In the age of Wikileaks, the Arab Spring, and Occupy Wall Street, technology has opened a new world for democratized digital inclusion. Suddenly, there is more information available instantly—to everyone, everywhere—about environmental degradation, human rights impacts, and ethical business practices.
This new data-saturated culture in which technology allows messages—both true and false—to spread like wildfire is forcing a shift in the transparency paradigm. The era of controlled and packaged disclosures is giving way to transparency that is being co-created by stakeholders and citizen journalists. And businesses, ready or not, will have to adapt.
But this adaptation isn't always easy or fast. While 55 percent of sustainable business leaders in a new BSR/GlobeScan survey say increased transparency is critical to improving public trust, only 32 percent believe business is showing leadership in this area.
At last week's BSR Conference 2011, panelists and participants in a session on hypertransparency echoed this sentiment. They pointed to the immense opportunity for building greater trust, engagement, and empowerment through co-created transparency. But they also grappled with how to create accountability for the abundance of new information, the challenge of lasting engagement in 140-character attention spans, and whether we have to sacrifice privacy for transparency.
Despite the uncertainties, a few companies are bravely tiptoeing into this arena:
- Zappos opens wide the corporate doors by live streaming their internal all-hands meeting in support of their core value of “building open and honest relationships with communication.”
- Best Buy's Chief Ethics Officer Kathleen Edmund openly discusses real-life (anonymized) ethics challenges on her blog to create teachable moments and encourage dialogue with employees and the public.
- Intel provides real-time information on air emissions and other environmental impacts—along with a live webcam—for its New Mexico facility to provide current and accurate communication with the local community.
- Dole Organic tags its bananas with a code that identifies the exact farm where they were harvested. Consumers can then explore the farm's information, location, and certification, including 3D imagery on Google Earth on its website.
- Office Depot and New Leaf Paper are using Sourcemap—a platform that crowdsources product supply chain and carbon footprinting—to trace the life of recycled paper from where it was originally recycled to its final retail destination.
These are promising first steps, but it’s important to remember that transparency in itself is not the end game. It's not enough to just put the information and data out there. To engender trust, businesses need to also engage with their stakeholders to help them filter and understand the information without acting as a censor or dumbing down the content.
The power and potential in hypertransparency is the opportunity to co-create solutions. If business is able to move from one-way disclosures to a continuous communication and engagement model, the exchange of products and services can create contact, friendships, and emotional accountability from corporations to consumers around the world.
This article is also published on the Huffington Post.





Comments
On November 8, 2011, Cathie Guthrie, wrote:
Naomi, I’m glad you recognized the importance of emotional connectivity as an attribute of the relationship which will only result from engagement that is responsive and meaningful.

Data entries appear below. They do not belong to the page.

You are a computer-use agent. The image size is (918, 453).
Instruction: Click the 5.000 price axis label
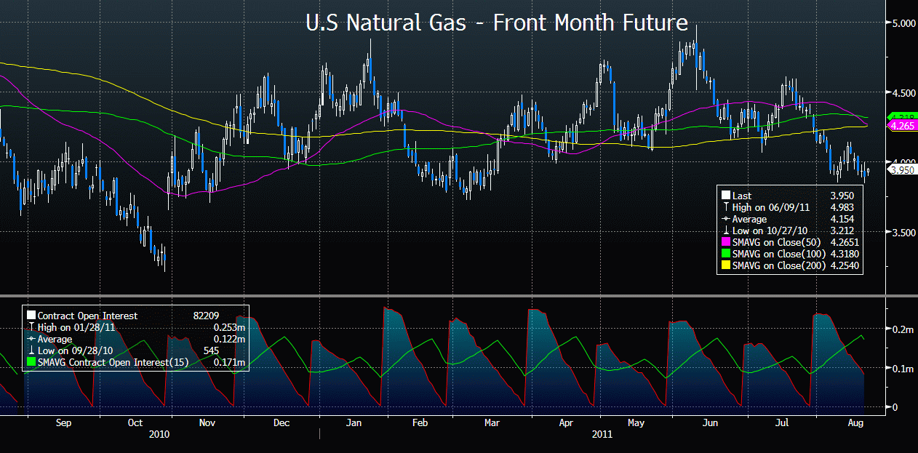(903, 23)
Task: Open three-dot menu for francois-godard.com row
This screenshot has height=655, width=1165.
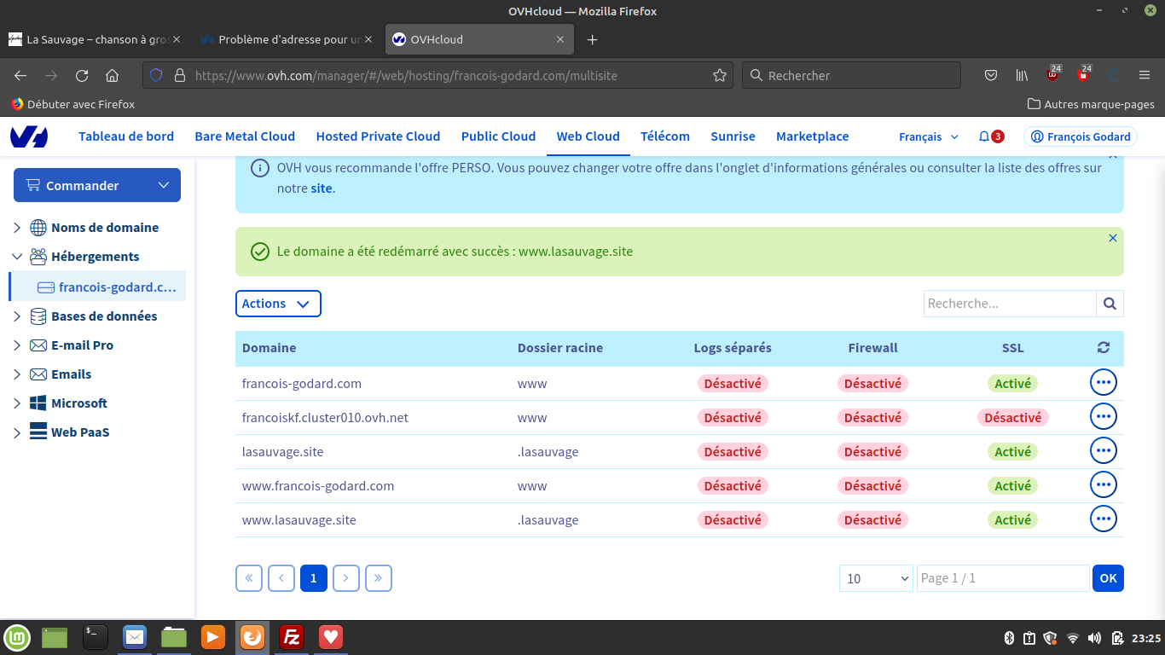Action: 1104,382
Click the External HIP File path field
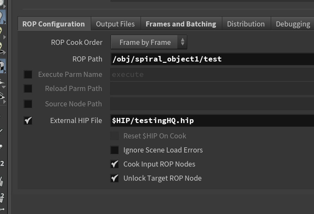This screenshot has height=214, width=314. (x=212, y=120)
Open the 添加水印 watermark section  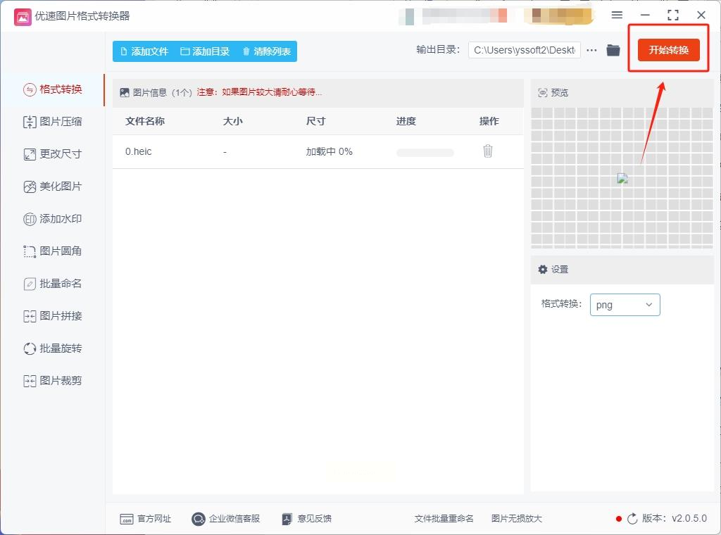pos(52,219)
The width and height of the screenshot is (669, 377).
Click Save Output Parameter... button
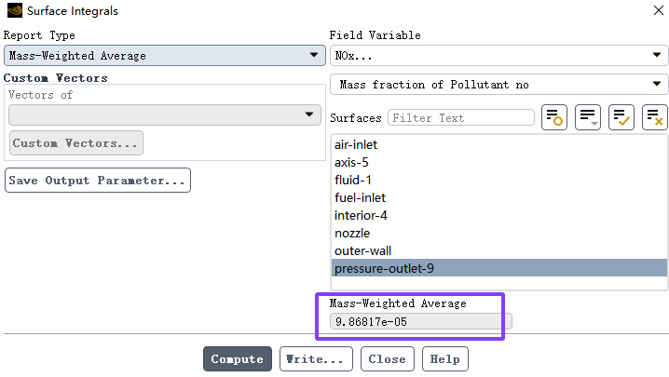coord(97,181)
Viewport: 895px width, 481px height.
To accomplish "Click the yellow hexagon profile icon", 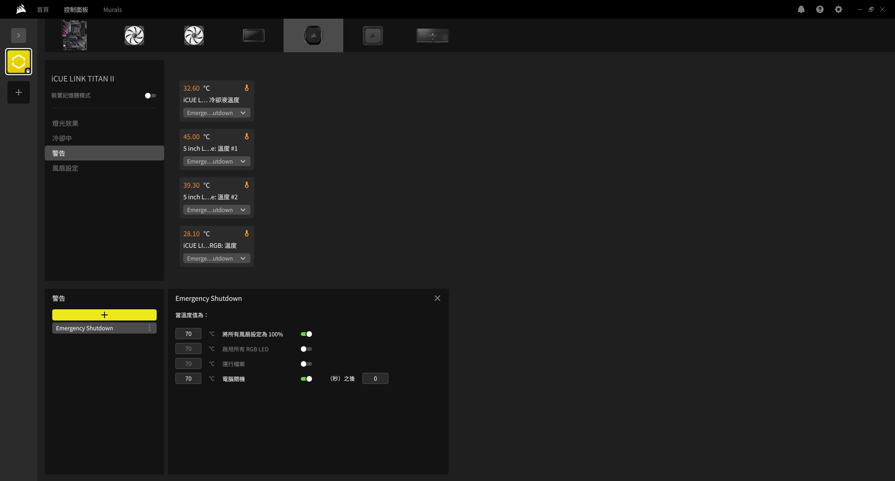I will [19, 62].
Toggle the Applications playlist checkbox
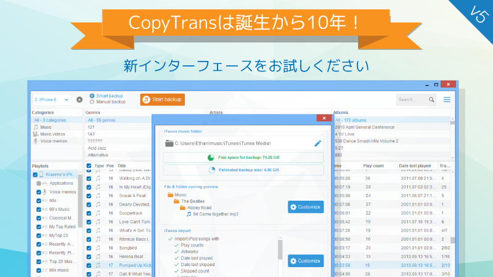Screen dimensions: 493x277 [39, 183]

I think consumers have a genuine curiosity to gain a fuller appreciation for what it is a company does and interest then, in supporting companies with whom they can connect, with whom they share the same values. This emotional connection is only really felt once there is a deeper understanding for what it is that’s being done and how it is being done. Company2Keep http://c2k.co/22f launched a destination website quite recently to fulfill this demand for transparency. We’re still populating the site before opening the doors to wider public scrutiny and we’re thrilled by the response of companies who recognize another richer dimension of their relationship with stakeholders. We have a video demo queued up on our landing page to demonstrate the site’s features and their functionality for anyone interested in checking it out. Our aim is to fill that appetite of curiosity with transparency and engagement opportunity. There was a terrific blog post http://c2k.co/Lz last week by Chris MacDonald (@ethicsblogger) about Walmart Canada’s CSR report, reacting as he did by saying, the purpose is “not to show that you are doing everything right, but to show what you are doing." The worry seems to be that everything described in a report must be perceived as “right” if the company is to secure a passing grade. On the contrary, there may be greater reputation risk when only some aspects of business are addressed in a CSR report. Suspicions are immediately aroused when it is believed the whole story is not being told and that something has been deliberately omitted from a report.
Comments
On November 8, 2011, Naomi Mandelstein, wrote:
Thanks for the link, Cathie. And I agree with your points about letting your sustainability story be messy. Providing transparency into the challenges is actually a great opportunity to co-create solutions. See Melanie's post on that topic: http://www.bsr.org/en/our-insights/blog-view/how-to-tell-your-sustainability-story-the-messier-the-better
Comments
On November 8, 2011, Cathie Guthrie, wrote:
Thanks for the link to Melanie's post. I don't know how I missed it previously. I love the reference to "sharing the ride, not simply celebrating the arrival." I'm simply charmed by "the living case study is open to input, questions, reflections, and most of all, empowerment of peers.” Thanks for enriching our dialogue!